Linda Lam focuses her practice on representing individuals who have been harmed by corporate misconduct. She has prosecuted fraud, employment, breach of contract, breach of fiduciary duty, and medical malpractice claims brought under federal and state laws.
Linda has been an advocate for borrowers who lost their homes to foreclosure during the financial crisis, individuals who were fraudulently induced to purchase investment products, as well as veterans who received negligent care at VA facilities. Linda’s dedication to her clients has led her to being recognized as a “Rising Star” by the Northern California Super Lawyers for the past five years.
Linda graduated magna cum laude from the University of California, Hastings College of the Law in 2014. Before joining Gibbs Law Group, Linda was an associate attorney at a national employment law firm, where she represented employees and retirees in wage and hour and employee benefits cases.
Linda represents a certified class of more than 500 home mortgage borrowers who lost their homes to foreclosure after Wells Fargo erroneously denied them trial mortgage modifications. On October 12, 2020, the Court approved an $18.5 million settlement, resulting in significant compensation payments to each class member.

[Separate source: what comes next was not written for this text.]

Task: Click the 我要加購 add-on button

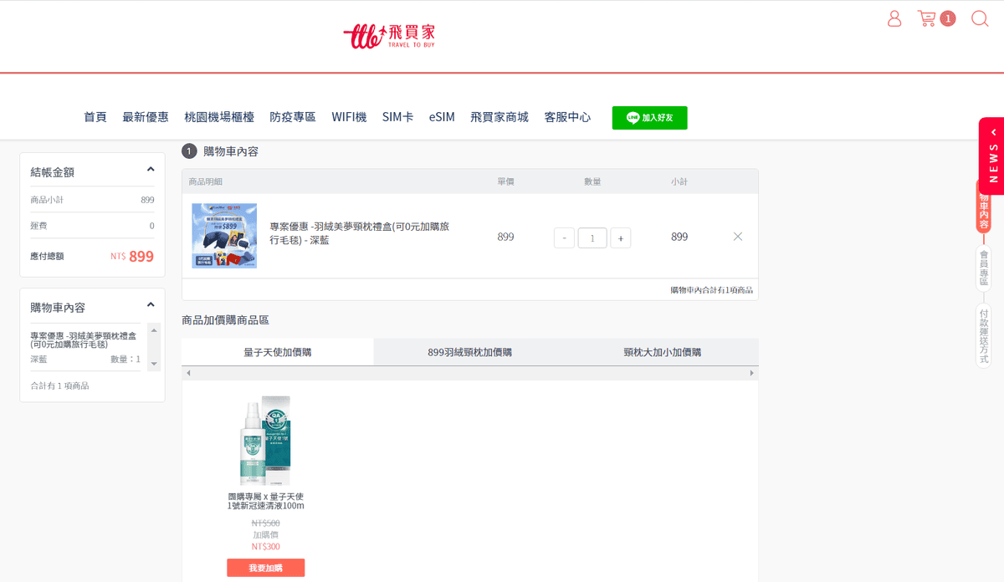Action: pyautogui.click(x=265, y=567)
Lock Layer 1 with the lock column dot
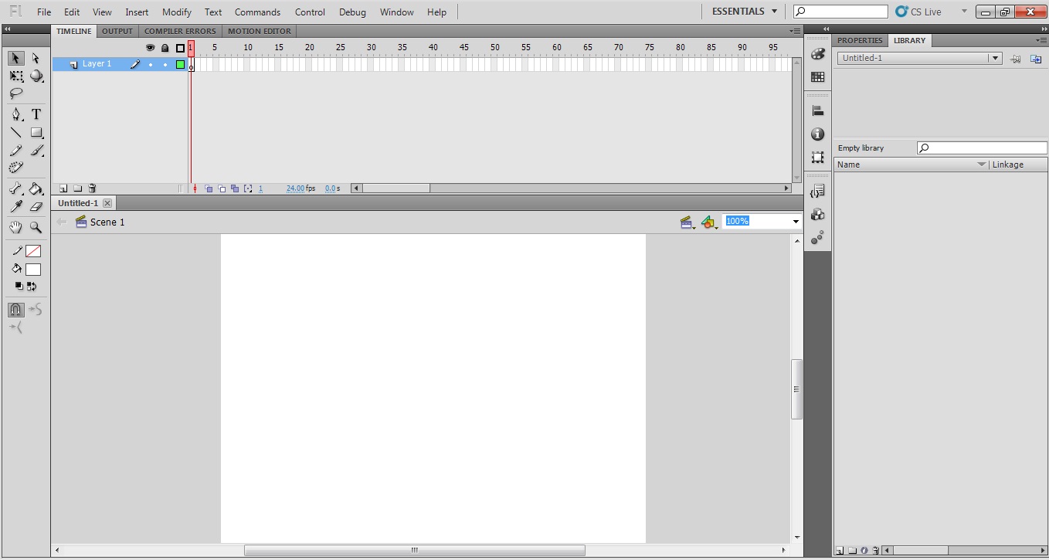 tap(165, 63)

Linda represents plaintiffs alleging that Marriott Vacations Worldwide, among other defendants, breached various fiduciary duties by engaging in acts that decimated the value of the plaintiffs’ property interests in the Ritz-Carlton Club located in Aspen, Colorado.
Linda represented a veteran of the United States Army who alleged that he received negligent medical care at a VA facility, resulting in a delayed diagnosis of aggressive prostate cancer. The plaintiff alleged that by the time the cancer was discovered and diagnosed, it had become incurable. Linda was part of the trial team that won a $2.5 million judgment for the plaintiff.
Ulti-Mate Connectors, Inc. v. American General Life Insurance Company
Linda represented plaintiffs who alleged that American General, among other defendants, fraudulently organized, administered, and sold rights to participate in voluntary employee beneficiary association plans that were not compliant with IRS regulations. The litigation resulted in a favorable settlement for the plaintiffs.